- _To do_
Rewrite the items from the line that has "482x340 pixels. At" through the end of the items, changing "pixels" to "px" and leaving everything else unchanged.

──────

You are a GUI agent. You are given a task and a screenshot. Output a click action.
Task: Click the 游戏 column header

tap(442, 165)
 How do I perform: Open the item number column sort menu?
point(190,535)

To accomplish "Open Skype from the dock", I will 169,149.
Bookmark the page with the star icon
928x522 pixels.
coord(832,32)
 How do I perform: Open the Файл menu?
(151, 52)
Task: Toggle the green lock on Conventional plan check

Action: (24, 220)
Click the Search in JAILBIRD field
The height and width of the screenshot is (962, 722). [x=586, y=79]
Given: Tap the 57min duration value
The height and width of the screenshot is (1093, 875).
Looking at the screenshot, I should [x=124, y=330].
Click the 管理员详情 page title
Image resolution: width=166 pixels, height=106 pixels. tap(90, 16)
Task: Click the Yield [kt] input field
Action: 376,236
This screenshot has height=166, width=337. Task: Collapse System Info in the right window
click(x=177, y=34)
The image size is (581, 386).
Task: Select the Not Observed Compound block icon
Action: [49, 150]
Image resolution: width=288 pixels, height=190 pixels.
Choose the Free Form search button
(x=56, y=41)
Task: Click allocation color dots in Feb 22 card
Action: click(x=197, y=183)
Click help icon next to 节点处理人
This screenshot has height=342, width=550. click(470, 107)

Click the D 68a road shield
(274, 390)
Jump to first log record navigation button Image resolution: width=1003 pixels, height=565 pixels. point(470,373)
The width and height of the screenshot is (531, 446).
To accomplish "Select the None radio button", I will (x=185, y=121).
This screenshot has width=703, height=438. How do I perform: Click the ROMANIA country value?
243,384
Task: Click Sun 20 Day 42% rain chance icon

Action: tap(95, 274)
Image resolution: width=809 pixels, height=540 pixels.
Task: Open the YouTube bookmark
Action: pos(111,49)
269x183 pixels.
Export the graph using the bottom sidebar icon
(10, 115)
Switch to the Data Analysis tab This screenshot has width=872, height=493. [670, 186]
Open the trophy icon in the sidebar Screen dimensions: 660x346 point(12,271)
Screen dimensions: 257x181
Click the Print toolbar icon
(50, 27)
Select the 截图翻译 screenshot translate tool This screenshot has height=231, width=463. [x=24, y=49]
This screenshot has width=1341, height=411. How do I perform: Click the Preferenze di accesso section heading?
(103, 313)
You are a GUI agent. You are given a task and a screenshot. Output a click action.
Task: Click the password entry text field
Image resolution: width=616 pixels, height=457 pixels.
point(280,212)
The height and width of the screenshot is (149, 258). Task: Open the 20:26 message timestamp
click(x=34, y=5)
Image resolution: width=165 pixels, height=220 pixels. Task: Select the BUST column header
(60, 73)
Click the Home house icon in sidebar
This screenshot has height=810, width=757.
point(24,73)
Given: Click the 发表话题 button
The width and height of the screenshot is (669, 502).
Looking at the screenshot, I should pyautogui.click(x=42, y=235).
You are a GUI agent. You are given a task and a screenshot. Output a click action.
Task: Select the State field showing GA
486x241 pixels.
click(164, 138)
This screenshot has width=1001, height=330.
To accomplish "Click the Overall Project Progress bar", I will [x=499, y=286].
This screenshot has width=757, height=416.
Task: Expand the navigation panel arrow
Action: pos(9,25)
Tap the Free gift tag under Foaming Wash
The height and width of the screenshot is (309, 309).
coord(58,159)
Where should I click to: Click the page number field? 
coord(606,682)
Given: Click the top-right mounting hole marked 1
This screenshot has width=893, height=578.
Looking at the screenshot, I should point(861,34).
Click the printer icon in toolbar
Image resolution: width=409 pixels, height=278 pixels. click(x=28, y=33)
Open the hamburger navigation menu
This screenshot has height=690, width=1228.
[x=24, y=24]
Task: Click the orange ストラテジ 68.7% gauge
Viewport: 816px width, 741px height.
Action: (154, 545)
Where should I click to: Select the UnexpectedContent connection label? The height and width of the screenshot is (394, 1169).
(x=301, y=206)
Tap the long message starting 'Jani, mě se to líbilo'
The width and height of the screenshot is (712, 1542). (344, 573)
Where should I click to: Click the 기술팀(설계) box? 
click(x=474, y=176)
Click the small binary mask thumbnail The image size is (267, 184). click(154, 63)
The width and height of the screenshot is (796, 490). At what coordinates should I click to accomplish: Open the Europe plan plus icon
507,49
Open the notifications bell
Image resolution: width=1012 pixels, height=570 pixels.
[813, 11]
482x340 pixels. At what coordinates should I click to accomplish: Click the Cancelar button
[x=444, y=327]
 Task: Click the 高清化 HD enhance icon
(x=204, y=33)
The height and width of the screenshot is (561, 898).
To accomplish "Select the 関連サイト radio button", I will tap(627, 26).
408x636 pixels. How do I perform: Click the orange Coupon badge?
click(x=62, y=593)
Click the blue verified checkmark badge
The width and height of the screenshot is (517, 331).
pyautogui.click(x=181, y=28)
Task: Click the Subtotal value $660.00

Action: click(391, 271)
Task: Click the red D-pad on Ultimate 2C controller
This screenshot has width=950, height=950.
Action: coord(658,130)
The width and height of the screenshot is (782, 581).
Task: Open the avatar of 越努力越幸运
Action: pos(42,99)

──────

- _Exercise output_
482x340 px. At what coordinates should I click to accomplish: Click the Cancelar button
[x=444, y=327]
 Task: Click the 高清化 HD enhance icon
(x=204, y=33)
The height and width of the screenshot is (561, 898).
To accomplish "Select the 関連サイト radio button", I will tap(627, 26).
408x636 px. How do I perform: Click the orange Coupon badge?
click(x=62, y=593)
Click the blue verified checkmark badge
The width and height of the screenshot is (517, 331).
pyautogui.click(x=181, y=28)
Task: Click the Subtotal value $660.00

Action: click(391, 271)
Task: Click the red D-pad on Ultimate 2C controller
This screenshot has width=950, height=950.
Action: coord(658,130)
The width and height of the screenshot is (782, 581).
Task: Open the avatar of 越努力越幸运
Action: pos(42,99)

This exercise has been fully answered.